Semiconductor and sensor manufacturers also present a way to invest in the trend toward more intelligent vehicles in the nearer term. Such companies have for years been increasing the value of their in-vehicle componentry, and that course should only continue. Deutsche Bank estimates current semiconductor content of a typical light vehicle at $350. Level 2 autonomous capability adds $100 to that, Level 3 adds another $400, and Level 4 yet another $200. For large trucks, semiconductor content is more on the order of $2,000 currently. Adding autonomous capability would expand that significantly more than for light vehicles because the sensor suite would need to envelop not just the truck but the trailer, too. Meanwhile, logistics companies could benefit the most in the near-to-intermediate term from AV technology as they face a driver shortage that is likely to get worse.

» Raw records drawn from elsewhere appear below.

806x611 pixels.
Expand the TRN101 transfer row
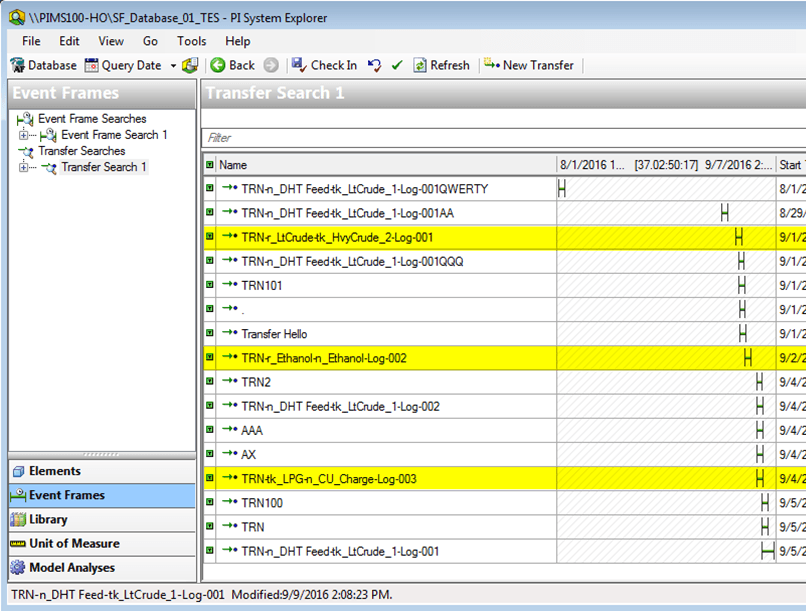210,285
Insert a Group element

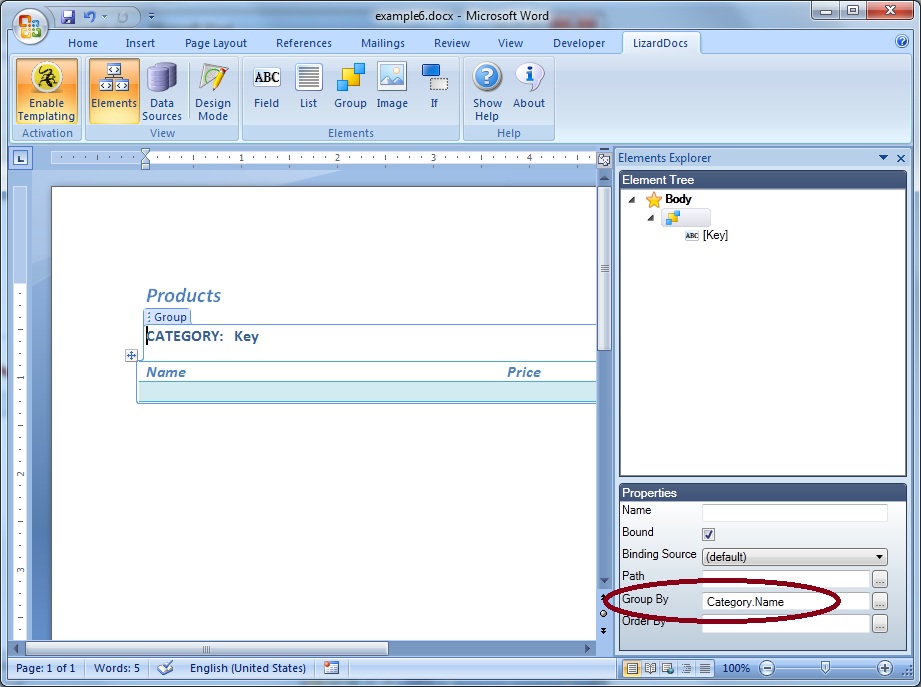[350, 86]
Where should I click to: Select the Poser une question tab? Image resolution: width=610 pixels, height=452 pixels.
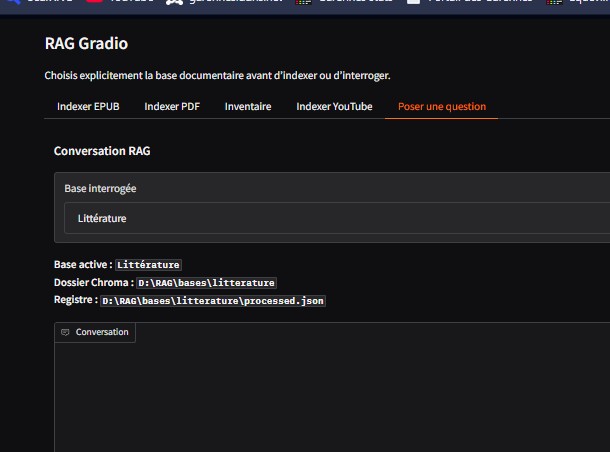(x=442, y=107)
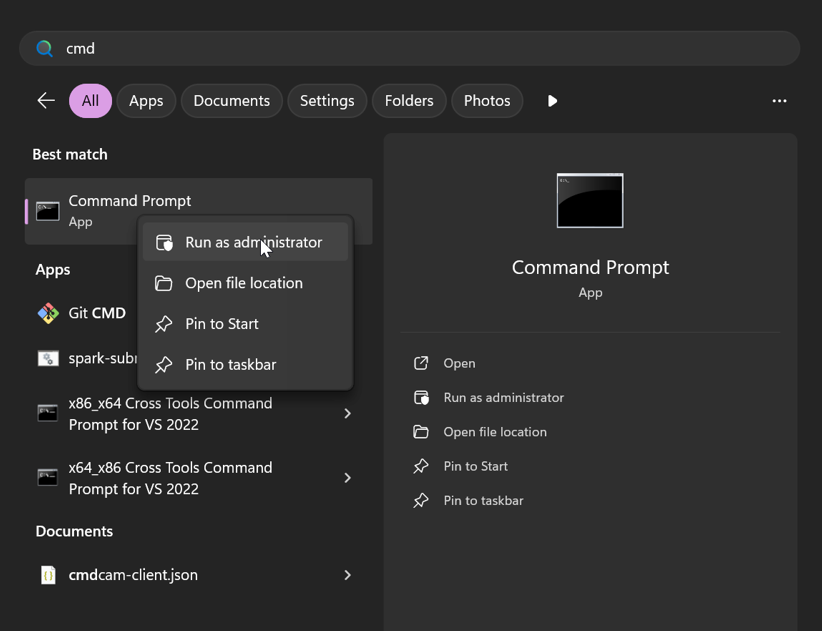Expand x64_x86 Cross Tools Command Prompt chevron
The height and width of the screenshot is (631, 822).
click(347, 478)
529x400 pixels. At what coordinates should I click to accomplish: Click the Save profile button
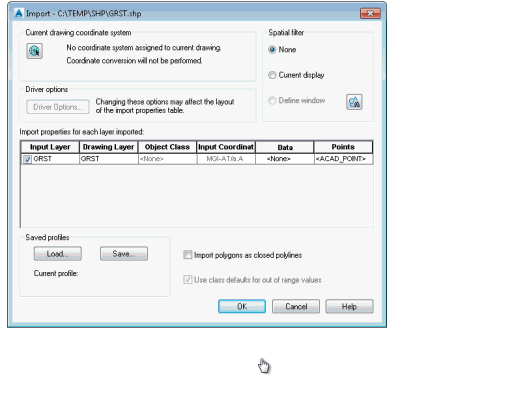124,254
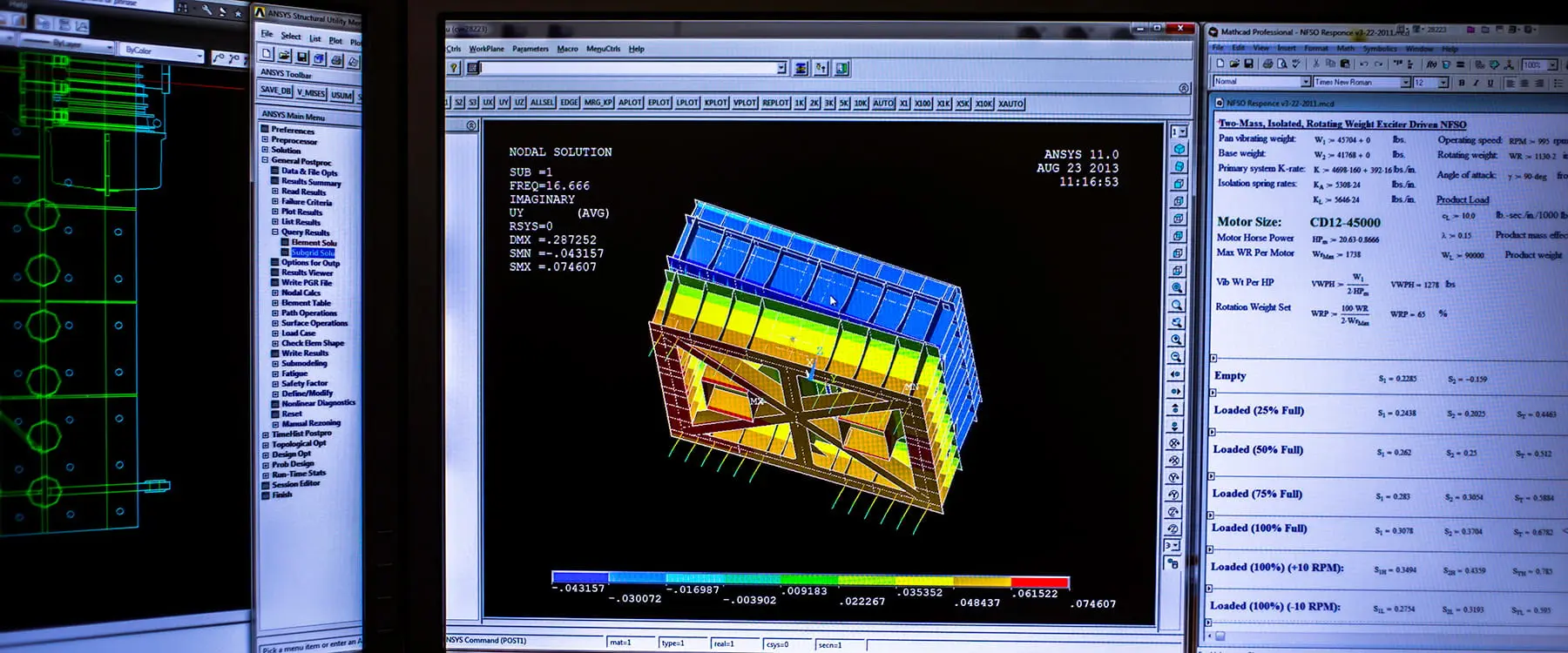
Task: Click the yellow question mark help icon
Action: pos(454,67)
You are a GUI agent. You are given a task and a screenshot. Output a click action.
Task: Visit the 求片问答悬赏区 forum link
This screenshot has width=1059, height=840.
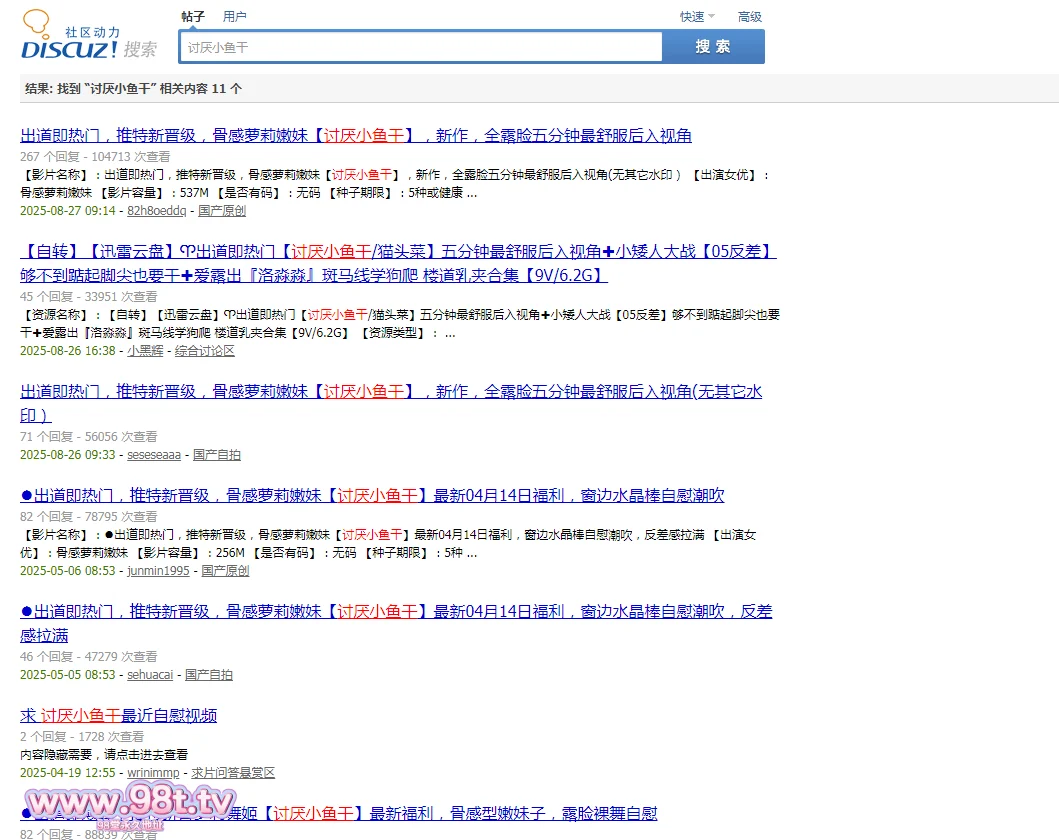click(233, 773)
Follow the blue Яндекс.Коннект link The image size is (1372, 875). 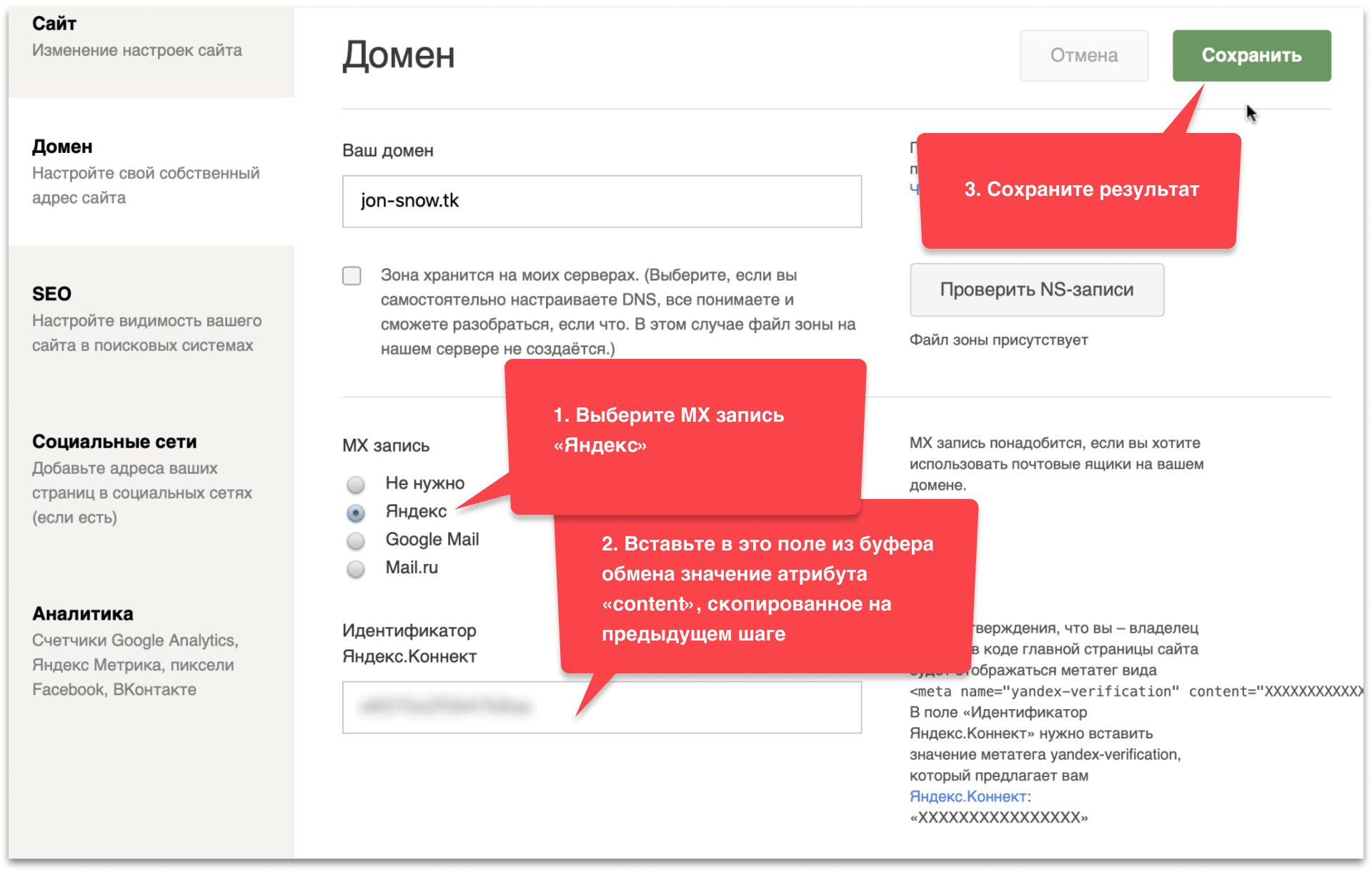click(968, 796)
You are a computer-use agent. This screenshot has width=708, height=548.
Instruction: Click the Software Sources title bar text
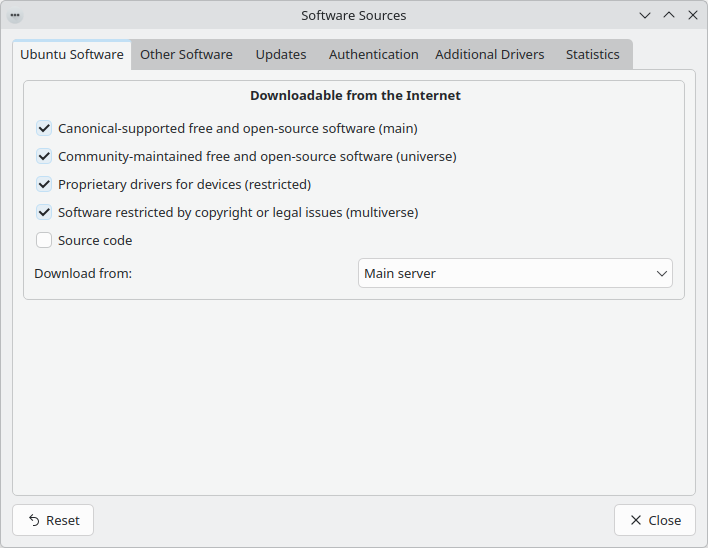(x=353, y=16)
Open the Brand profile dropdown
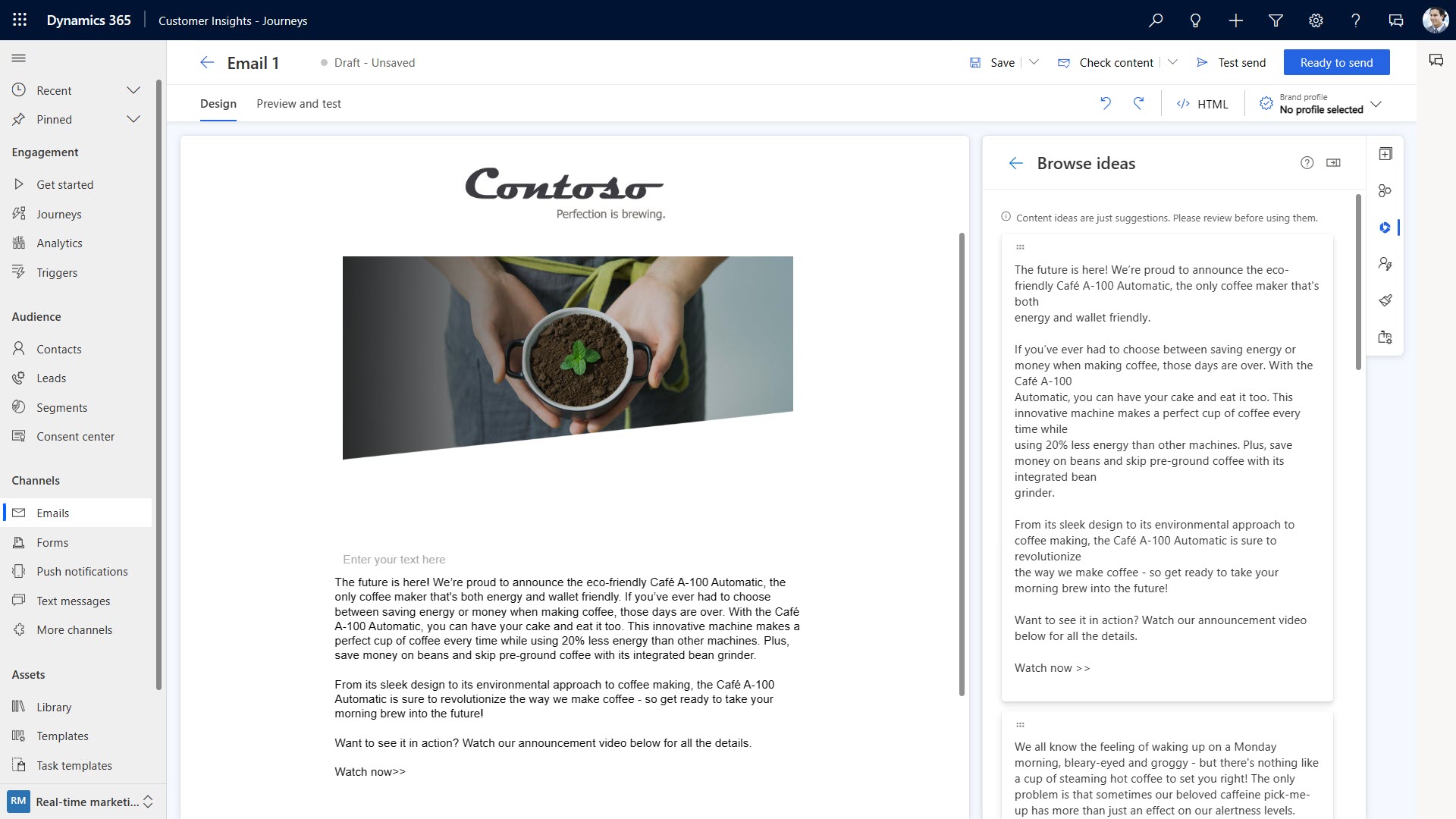This screenshot has width=1456, height=819. click(1376, 104)
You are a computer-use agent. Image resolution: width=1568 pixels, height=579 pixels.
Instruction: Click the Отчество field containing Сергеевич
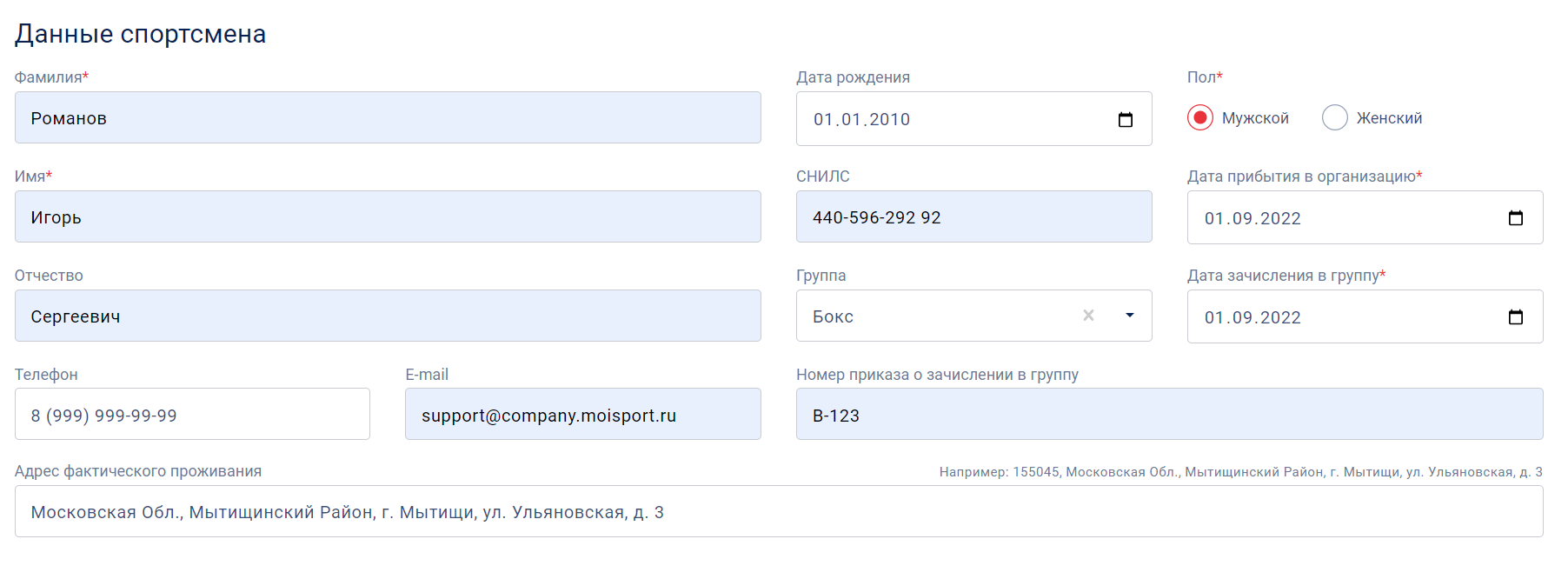coord(388,316)
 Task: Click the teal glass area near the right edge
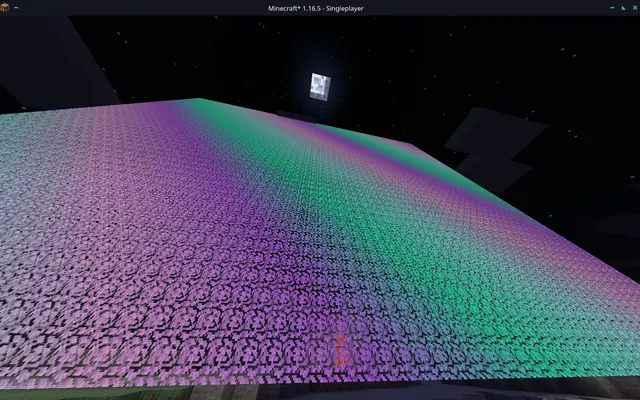coord(571,294)
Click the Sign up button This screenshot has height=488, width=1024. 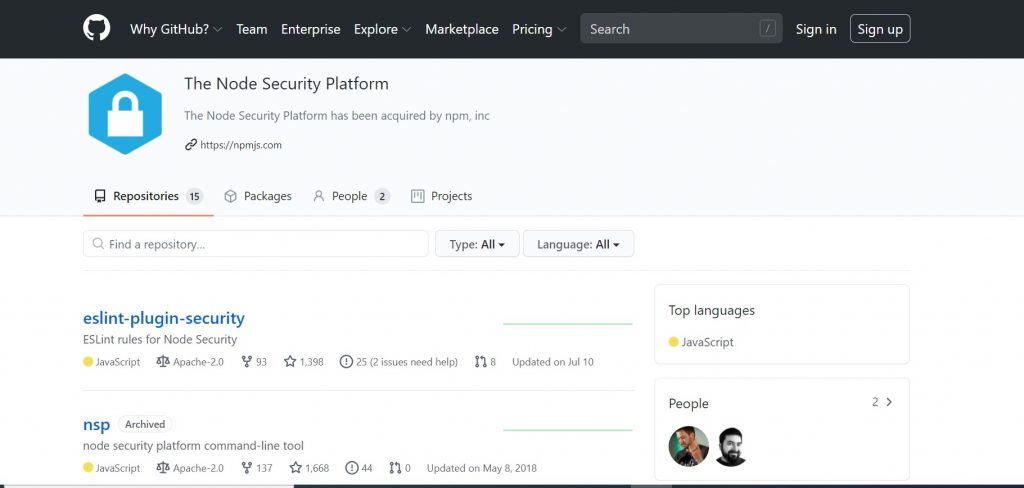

Communications infrastructure is another back door into the development of AVs and other Internet of Things applications. Over time, fifth generation (5G) wireless technology will provide the high bandwidth and low latency required by a variety of applications, including V2V communications. Denser networks to provide the necessary coverage will necessitate the build out of cellular base stations.
A discussion of AVs is not complete without a mention of electric vehicles, which some analysts believe will develop hand-in-hand with AVs. We’re not sure that will be the case. Electric cars existed well over a century ago, but battery technology has developed much more slowly than computing technology. Perhaps the net added cost of a battery pack will eventually be more than made up for in fuel and maintenance savings. A breakthrough in solid-state batteries at vehicle scale would be most noteworthy. For now, we suspect the cost of the sensors, computing power, and artificial intelligence required to convert a normal car into an AV is, or will soon be, less than the ongoing cost of paying a driver.
The return of volatility is the story of the stock market for the first quarter of 2018. After a strong rise in both stocks and interest rates in January, we have since experienced the first stock market correction in approximately two years. However, we view this corrective period as perfectly normal and healthy. Any type of news may trigger a downward move, and in this case, the rhetoric about global tariffs has understandably been a source of concern. That doesn’t mean a new long-term trend has begun. We continue to believe the U.S. economy is in strong shape, and likely getting stronger in the short term due to the new tax law. Along with that strength, though, will eventually come higher inflation. Hence the rise in long-term interest rates. The Federal Reserve Board confirmed this trend in its most recent meeting, where it raised short-term rates a quarter of a percent. While we expect 2018 to be a decent year for stocks, we do know that this economic expansion and bull market will not go on forever. We are, therefore, keeping our eyes on the economic data and company-specific earnings.